Coldplay y el escarnio público

La semana pasada, el drama de la “kiss cam” durante el concierto de Coldplay en Boston dio lugar a que, en pocas horas, miles de personas debatieran y condenaran a dos desconocidos cuya intimidad fue expuesta súbitamente. Fueran sujetos a un juicio moral global y una sentencia inmediata, con mínima información. En el mismo mundo donde, por ejemplo, el presidente de EE.UU. fue juzgado por una cantidad de delitos, (abuso sexual incluido) y sin embargo no pagó un precio significativo por sus crímenes. De hecho, fue recompensado ello.

Todos centraron su atención en la pareja, pero pocos cuestionaron si está bien que la mirada pública vaya por las gradas de un estadio -o por donde se le cante- para detenerse en quien le plazca y los empuje a besarse con la presión de una muchedumbre.

Porque a diferencia de Trump, lo que está en juego acá es que la transparencia ya no es virtud moral sino exigencia social. Nos sentimos con el mismo derecho de hablar de este caso que de la separación de Pampita con su novio, que voluntariamente expone su vida privada como parte de su negocio; o del China-Icardi-Wanda-gate, que usan la opinión pública como parte de su campo de batalla. Estos episodios, triviales en apariencia, encarnan variantes de lo que el filósofo Byung-Chul Han describe como La sociedad de la transparencia. Han sostiene que hemos pasado de una sociedad de la vigilancia externa -estilo Orwell- a una en la que, como en los dos últimos casos, nos exponemos voluntariamente, incluso deseamos ser vistos, aplaudidos o juzgados. Lo privado se vuelve espectáculo; lo íntimo, mercancía emocional.

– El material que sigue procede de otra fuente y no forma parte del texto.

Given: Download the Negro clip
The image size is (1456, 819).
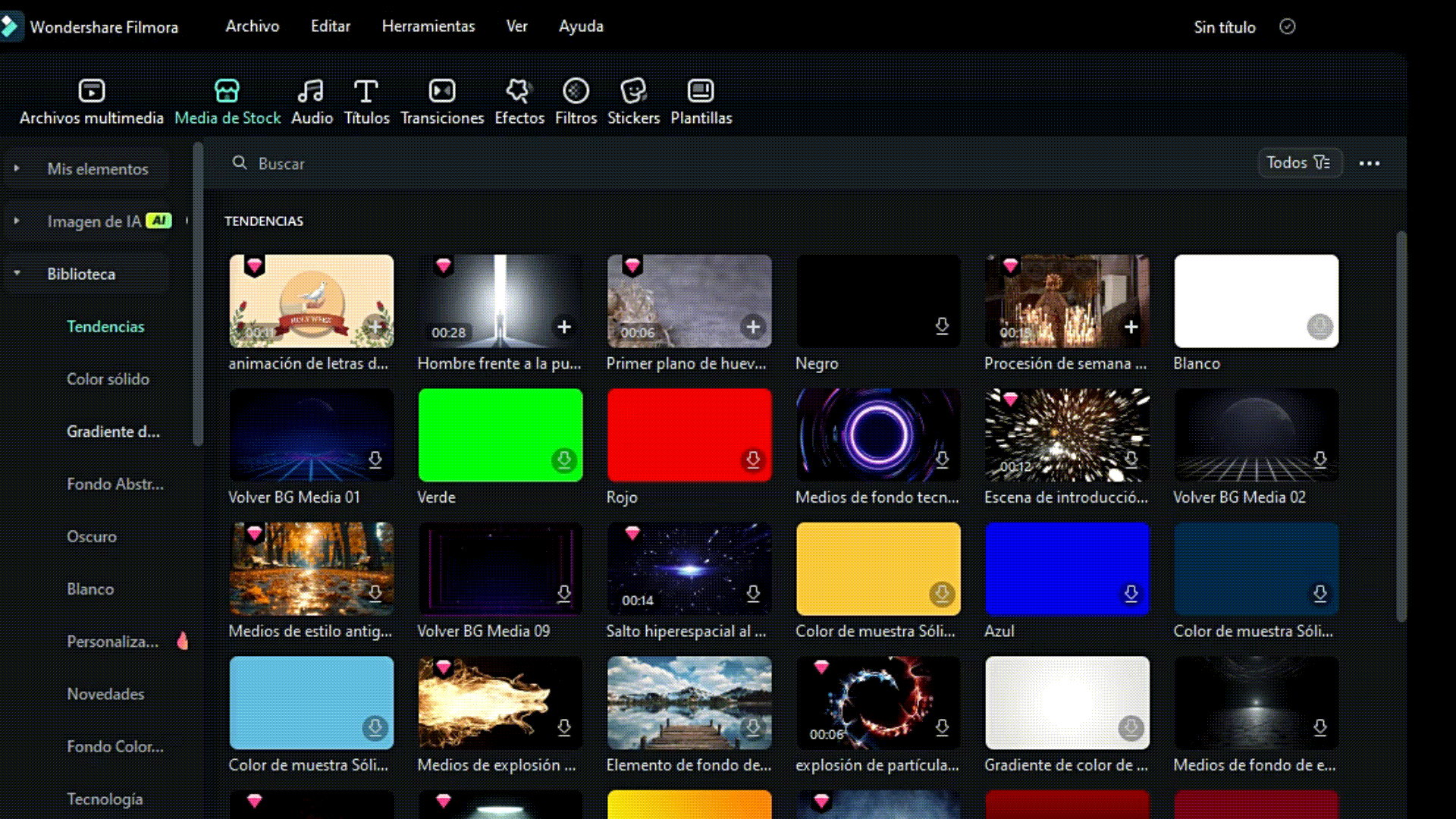Looking at the screenshot, I should tap(942, 326).
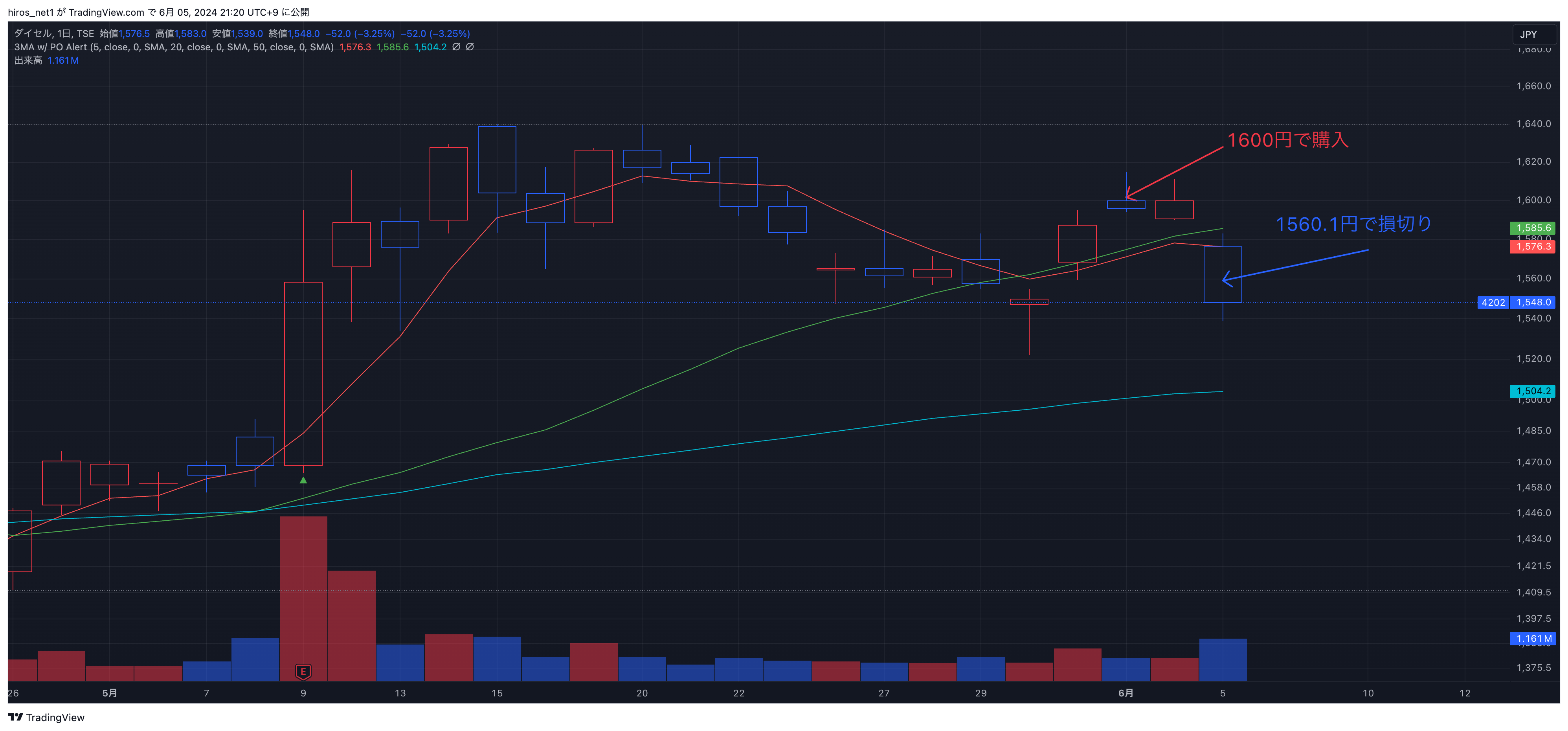Click the earnings E marker icon
This screenshot has width=1568, height=731.
coord(303,671)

Pero la diferencia es que en el caso del triángulo amoroso Suárez-Icardi-Wanda, el exhibicionismo del drama emocional es buscado; en el caso de Pampita, es el costo de lucrar con su visibilidad en otros ámbitos de su vida; pero en el caso del drama de Coldplay, fue impuesta. Todos aplauden y emiten juicio de una exposición -no deseada- delante de miles de personas en un lugar, circunstancias y compañía privadas.

Este fenómeno lo que lleva es a que en lugar de ser más libres, se viva con la presión de que cada acto es potencialmente viral y todo pueda ser juzgado. Y así como en este caso, hay cientos de otros donde nadie preguntó si querían ser vistos, si estaban preparados, si esa imagen contaba la historia completa, si no estaba fuera de contexto.

Este exceso de transparencia no genera mayor comprensión y empatía, sino simplificación y un carnaval de chismes y condenas, donde posiblemente canalicemos una necesidad humana de justicia: personas que, a nuestro entender, tomaron malas decisiones y que sufran las consecuencias.

Han lamenta la pérdida de “negatividad”, es decir, del silencio, del tiempo para elaborar lo que sentimos antes de compartirlo. Hoy todo debe mostrarse ya. En un estadio, en redes, en nuestras relaciones.

Ojalá este incidente, lejos de seguir condenando como dueños de la moral a la pareja de la kiss-cam, nos lleve a la reflexión de la importancia de recuperar el derecho a no estar siempre disponibles, a no compartirlo todo. Porque la verdadera intimidad, no es transparente. Es opaca, contradictoria, y justamente por eso, humana.